■ TEXTAUSZUG ■
■ ■ ■ ■
Das Reeperbahnfestival ist das wichtigste Showcase-Festival in Kontinentaleuropa und deshalb weniger aufgrund seiner großen Acts besuchenswert (wobei Billy Bragg & The Pretenders natürlich bei mir auf dem Zettel stehen), sondern vor allem wegen der vielen jungen Bands, die sich hier vorstellen.
13 Tipps aus dem riesigen Programm:
* Cucamaras
Eine der spannendsten britischen Post-Punk-Bands, deren „Death Of The Social“ bereits 2022 den Sprung auf unsere „Best of British Pop“-Jahesplaylist geschafft hat. Die älteren Lieder erinnern an The Fall at The Witch Trials, die jüngeren an Yard Act.
* deathcrash
Slowcore crashing down. Mächtige Soundwände baut die Londoner Band deathcrash auf, schafft es aber, sich dabei nicht in Post-Rock-Verästelungen zu verlieren. Ich bin großer Fan der 15-Minuten langen Version von „People Thought My Windows Were Stars“ von 2020.
■ ■ ■ ■
■ DATENAUSZUG ■
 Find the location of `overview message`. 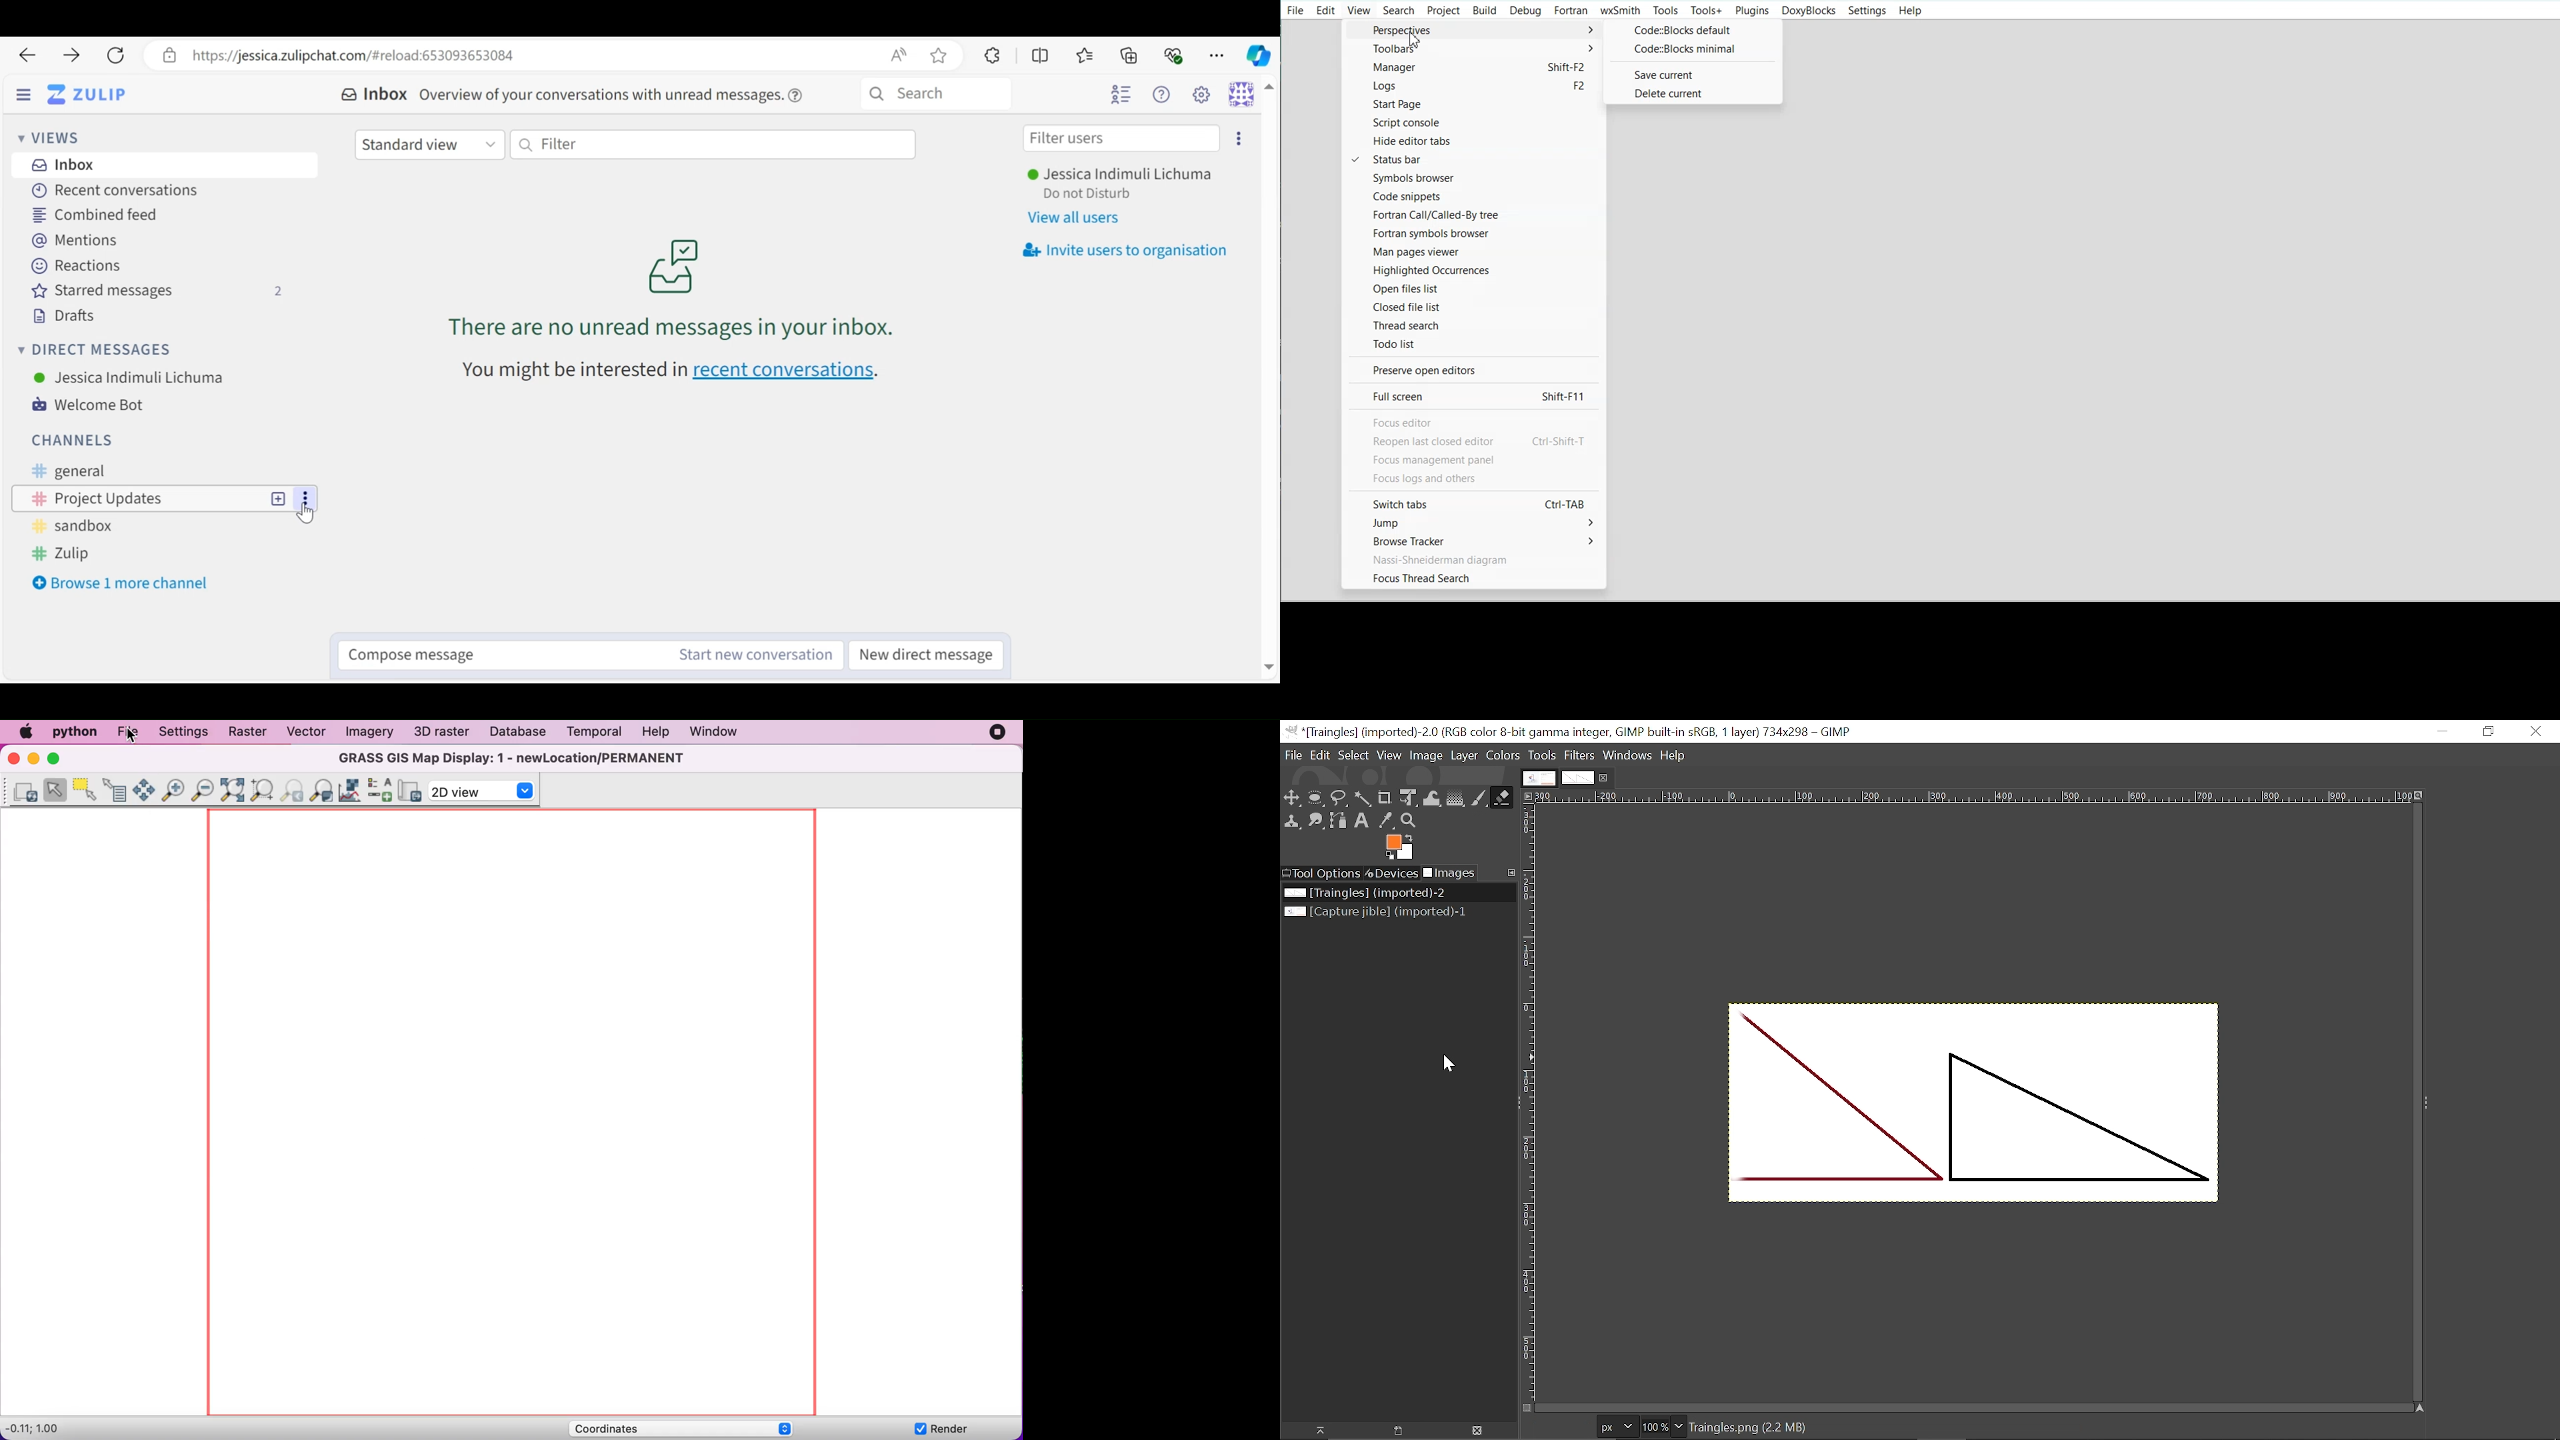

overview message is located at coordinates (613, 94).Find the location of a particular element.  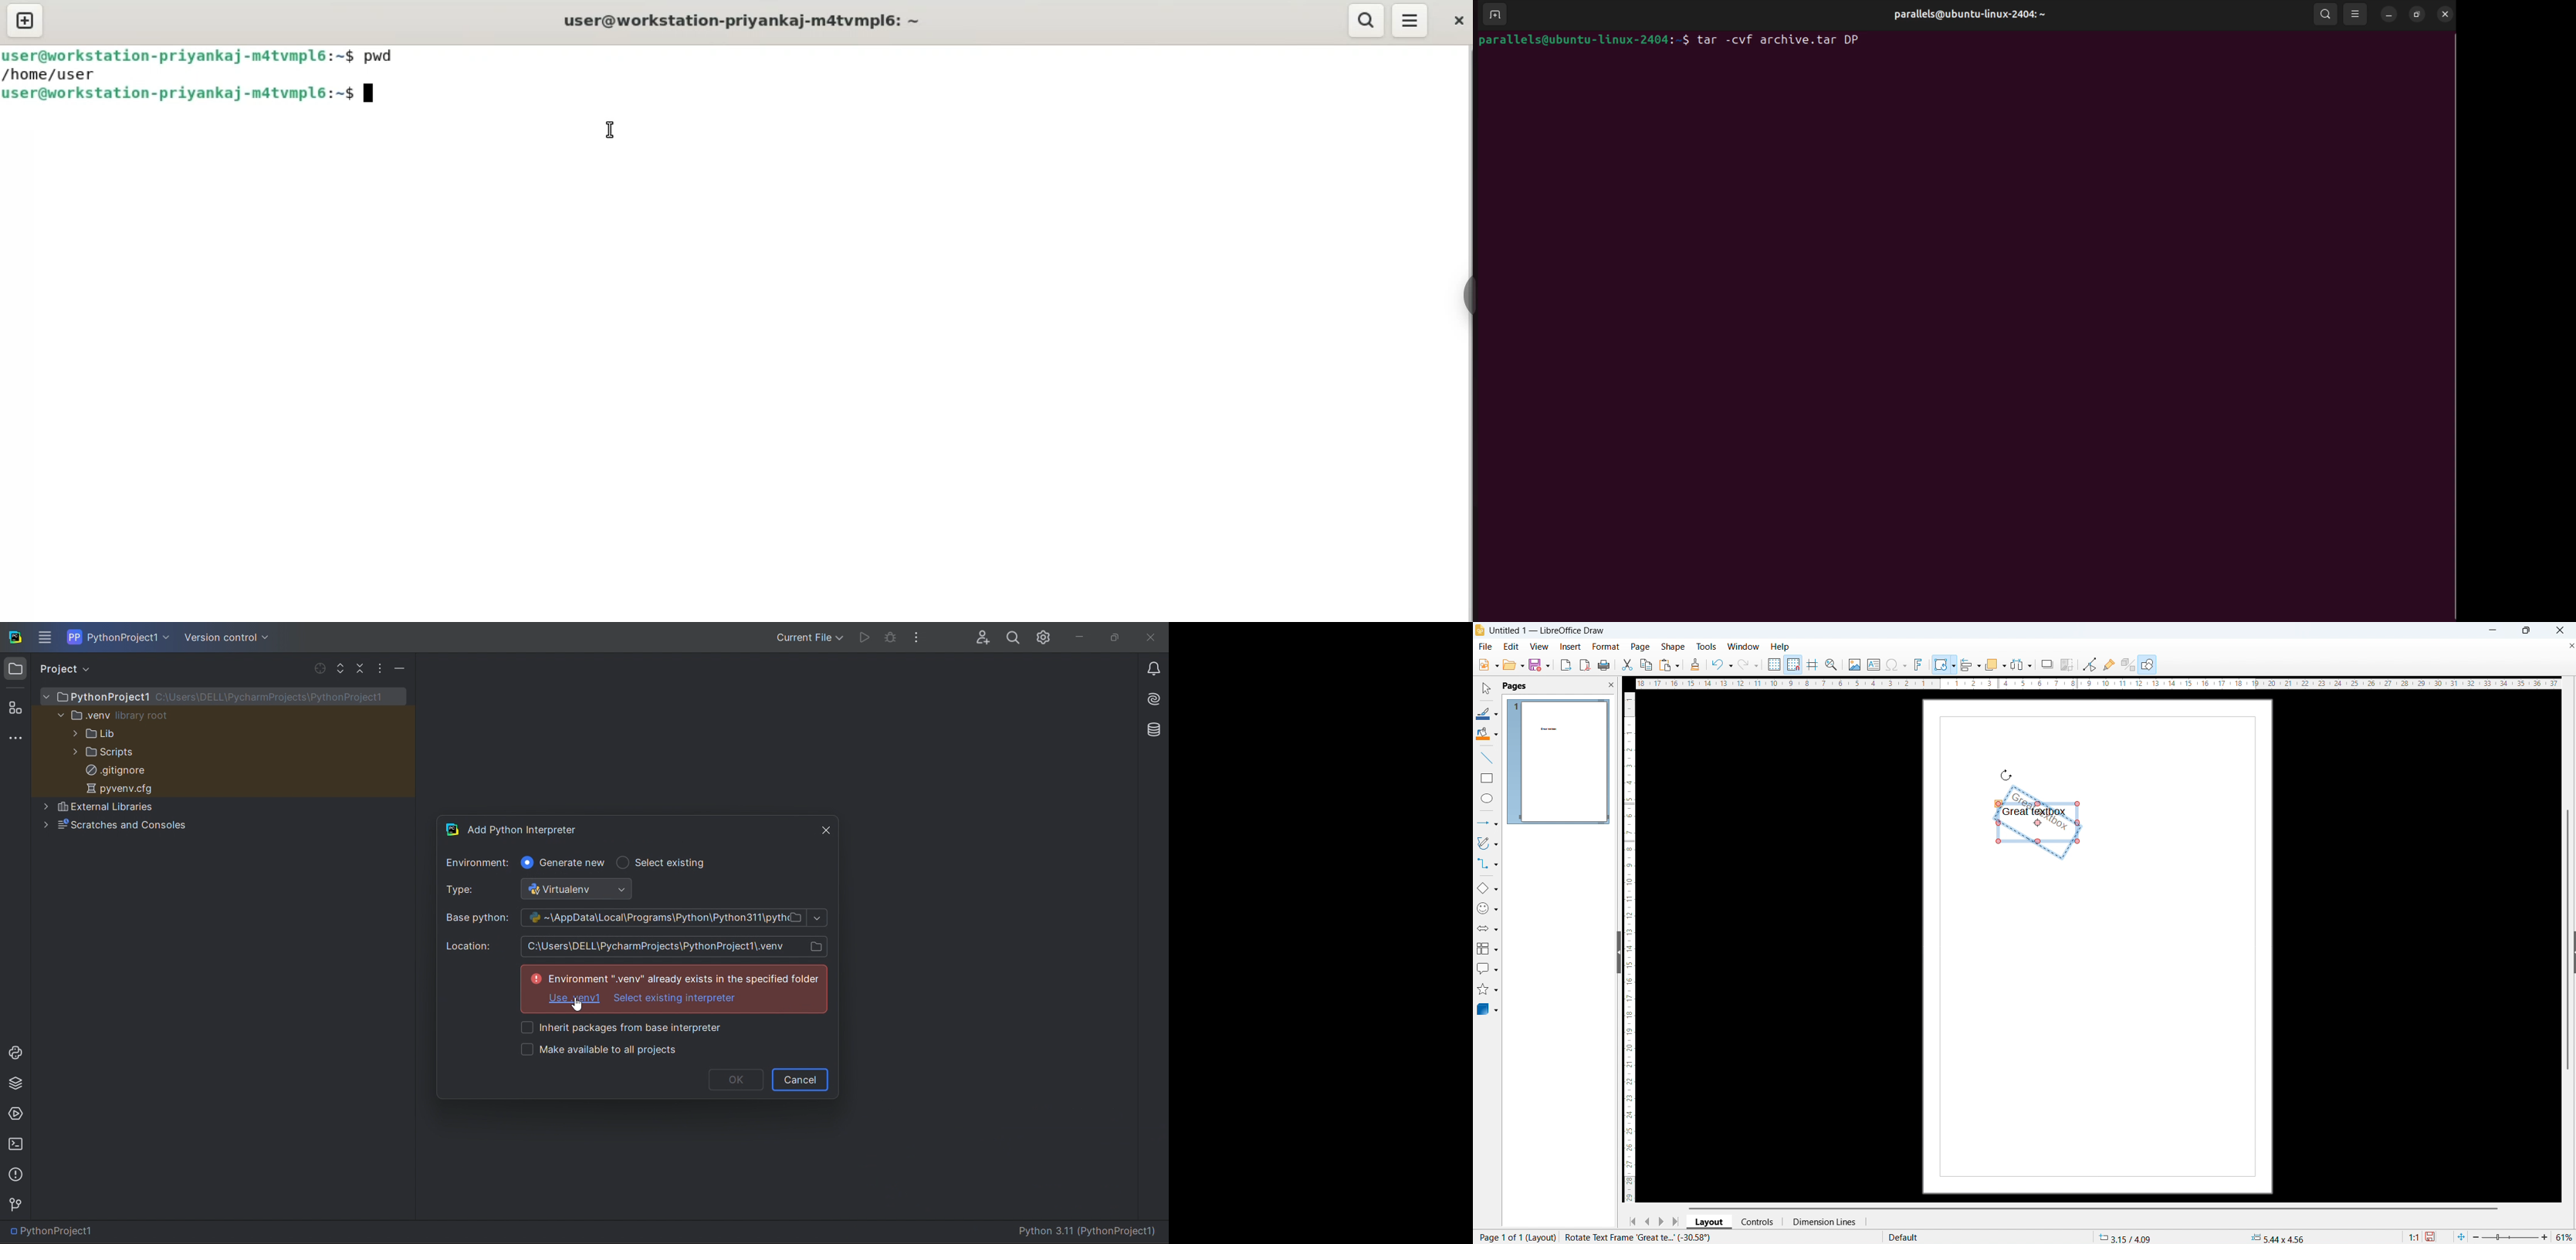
■ ■ ■ ■
■ AUFGABEN ■
**A)** Aus welcher Stadt stammt die Band deathcrash laut dem Text über das Reeperbahnfestival?
**B)** Schreiben Sie aus dem Text über das Reeperbahnfestival alles von „Das Reeperbahnfestival ist“ bis hinunter zu „an Yard Act.“ genau ab.
**C)** Führen Sie den Text über das Reeperbahnfestival nach seinem letzten Satz weiter.

■ LÖSUNGEN ■
**A)** Aus London.

**B)**
Das Reeperbahnfestival ist das wichtigste Showcase-Festival in Kontinentaleuropa und deshalb weniger aufgrund seiner großen Acts besuchenswert (wobei Billy Bragg & The Pretenders natürlich bei mir auf dem Zettel stehen), sondern vor allem wegen der vielen jungen Bands, die sich hier vorstellen.
13 Tipps aus dem riesigen Programm:
* Cucamaras
Eine der spannendsten britischen Post-Punk-Bands, deren „Death Of The Social“ bereits 2022 den Sprung auf unsere „Best of British Pop“-Jahesplaylist geschafft hat. Die älteren Lieder erinnern an The Fall at The Witch Trials, die jüngeren an Yard Act.

**C)**
* Penelope Scott
Ein wenig verblüffend ist es schon, schaut man Penelope Scotts Spotify-Plays an. Wer hätte gedacht, dass dieser Kimya Dawson / Casiotone For The Painfully Alone – Hybrid für die TikTok-Generation die Spotify-Abrufe im neunstelligen (!) Bereich einfährt wie für ihren wirklich fantastischen Hit „Rät“, ein “breakup letter to the tech cult that is Silicon Valley”, das zuerst den Namen “Elongated Muskrat” trug in Referenz zu Duweißtschonwen – und zwar übrigens bereits 2020, als der Rest der Welt noch freudig-progressiv die Teslas auf und nieder fuhr.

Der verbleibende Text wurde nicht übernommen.